What lines of the data hold the string "computer"? Copy them all.

_ _ _ _

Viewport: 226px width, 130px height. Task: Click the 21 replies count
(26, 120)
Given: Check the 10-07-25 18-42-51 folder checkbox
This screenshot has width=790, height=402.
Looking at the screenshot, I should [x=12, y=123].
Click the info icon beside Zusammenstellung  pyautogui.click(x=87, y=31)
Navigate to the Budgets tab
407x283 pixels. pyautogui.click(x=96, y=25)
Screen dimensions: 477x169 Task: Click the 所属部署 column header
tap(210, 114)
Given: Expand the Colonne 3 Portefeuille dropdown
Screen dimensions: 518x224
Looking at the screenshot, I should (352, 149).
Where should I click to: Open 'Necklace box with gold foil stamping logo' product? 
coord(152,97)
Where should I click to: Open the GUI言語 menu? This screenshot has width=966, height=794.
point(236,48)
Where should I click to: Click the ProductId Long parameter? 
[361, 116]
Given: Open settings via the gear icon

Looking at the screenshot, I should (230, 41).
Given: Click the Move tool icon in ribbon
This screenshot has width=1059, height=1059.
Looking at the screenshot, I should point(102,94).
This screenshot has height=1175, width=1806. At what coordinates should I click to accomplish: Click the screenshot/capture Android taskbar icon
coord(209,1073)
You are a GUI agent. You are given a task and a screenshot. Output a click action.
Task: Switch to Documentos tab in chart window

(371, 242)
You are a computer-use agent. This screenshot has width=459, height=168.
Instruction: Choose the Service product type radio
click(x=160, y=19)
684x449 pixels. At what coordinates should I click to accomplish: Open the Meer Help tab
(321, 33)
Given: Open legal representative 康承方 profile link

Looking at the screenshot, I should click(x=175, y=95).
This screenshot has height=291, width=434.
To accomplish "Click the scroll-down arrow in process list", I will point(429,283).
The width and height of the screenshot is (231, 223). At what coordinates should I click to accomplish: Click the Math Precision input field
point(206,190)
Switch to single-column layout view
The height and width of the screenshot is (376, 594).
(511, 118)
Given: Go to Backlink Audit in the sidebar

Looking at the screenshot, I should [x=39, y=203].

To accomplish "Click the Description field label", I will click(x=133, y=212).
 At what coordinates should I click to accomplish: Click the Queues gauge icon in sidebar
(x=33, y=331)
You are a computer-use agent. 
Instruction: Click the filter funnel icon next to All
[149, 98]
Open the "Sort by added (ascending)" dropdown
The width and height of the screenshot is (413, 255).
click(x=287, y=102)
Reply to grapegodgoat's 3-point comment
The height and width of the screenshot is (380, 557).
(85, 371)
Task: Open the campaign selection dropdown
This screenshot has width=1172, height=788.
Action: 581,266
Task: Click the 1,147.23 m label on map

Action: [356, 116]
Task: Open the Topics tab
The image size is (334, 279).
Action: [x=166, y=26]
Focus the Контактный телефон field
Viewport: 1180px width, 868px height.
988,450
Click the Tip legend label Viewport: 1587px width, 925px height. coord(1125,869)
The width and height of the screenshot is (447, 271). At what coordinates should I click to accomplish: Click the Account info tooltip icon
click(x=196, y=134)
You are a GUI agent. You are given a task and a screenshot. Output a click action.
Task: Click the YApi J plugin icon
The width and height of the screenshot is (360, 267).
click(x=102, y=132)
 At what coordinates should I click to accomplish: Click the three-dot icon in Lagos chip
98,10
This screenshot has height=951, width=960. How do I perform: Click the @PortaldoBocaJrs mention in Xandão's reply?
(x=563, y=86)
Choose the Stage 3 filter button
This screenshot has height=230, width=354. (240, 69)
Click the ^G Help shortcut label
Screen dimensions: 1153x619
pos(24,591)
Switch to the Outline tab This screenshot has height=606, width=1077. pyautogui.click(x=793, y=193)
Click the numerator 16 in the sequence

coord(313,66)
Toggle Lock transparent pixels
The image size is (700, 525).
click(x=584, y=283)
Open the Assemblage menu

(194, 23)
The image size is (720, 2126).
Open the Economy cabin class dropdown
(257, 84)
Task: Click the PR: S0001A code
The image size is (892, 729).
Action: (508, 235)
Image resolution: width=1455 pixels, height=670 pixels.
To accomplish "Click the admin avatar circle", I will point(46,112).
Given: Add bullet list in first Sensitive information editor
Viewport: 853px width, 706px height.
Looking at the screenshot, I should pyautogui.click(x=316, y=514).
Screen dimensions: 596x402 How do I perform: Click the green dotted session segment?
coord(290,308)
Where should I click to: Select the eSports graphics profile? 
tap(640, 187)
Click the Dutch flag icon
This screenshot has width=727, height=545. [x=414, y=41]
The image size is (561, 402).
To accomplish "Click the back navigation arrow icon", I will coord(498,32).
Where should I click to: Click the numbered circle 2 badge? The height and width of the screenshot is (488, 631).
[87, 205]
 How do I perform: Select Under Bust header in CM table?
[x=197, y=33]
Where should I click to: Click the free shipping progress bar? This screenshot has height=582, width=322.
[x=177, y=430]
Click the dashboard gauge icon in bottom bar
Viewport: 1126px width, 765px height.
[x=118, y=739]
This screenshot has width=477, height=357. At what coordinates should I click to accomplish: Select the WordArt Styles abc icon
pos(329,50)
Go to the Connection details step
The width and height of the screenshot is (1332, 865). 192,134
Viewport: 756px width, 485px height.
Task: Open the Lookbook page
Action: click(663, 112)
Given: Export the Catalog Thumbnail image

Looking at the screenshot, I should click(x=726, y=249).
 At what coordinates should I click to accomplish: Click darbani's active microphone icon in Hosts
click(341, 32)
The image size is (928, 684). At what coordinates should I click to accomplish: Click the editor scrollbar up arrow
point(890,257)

_ _ _ _

● **The completed task**
You are a computer-use agent. This screenshot has width=459, height=168.
You are a computer-use agent. 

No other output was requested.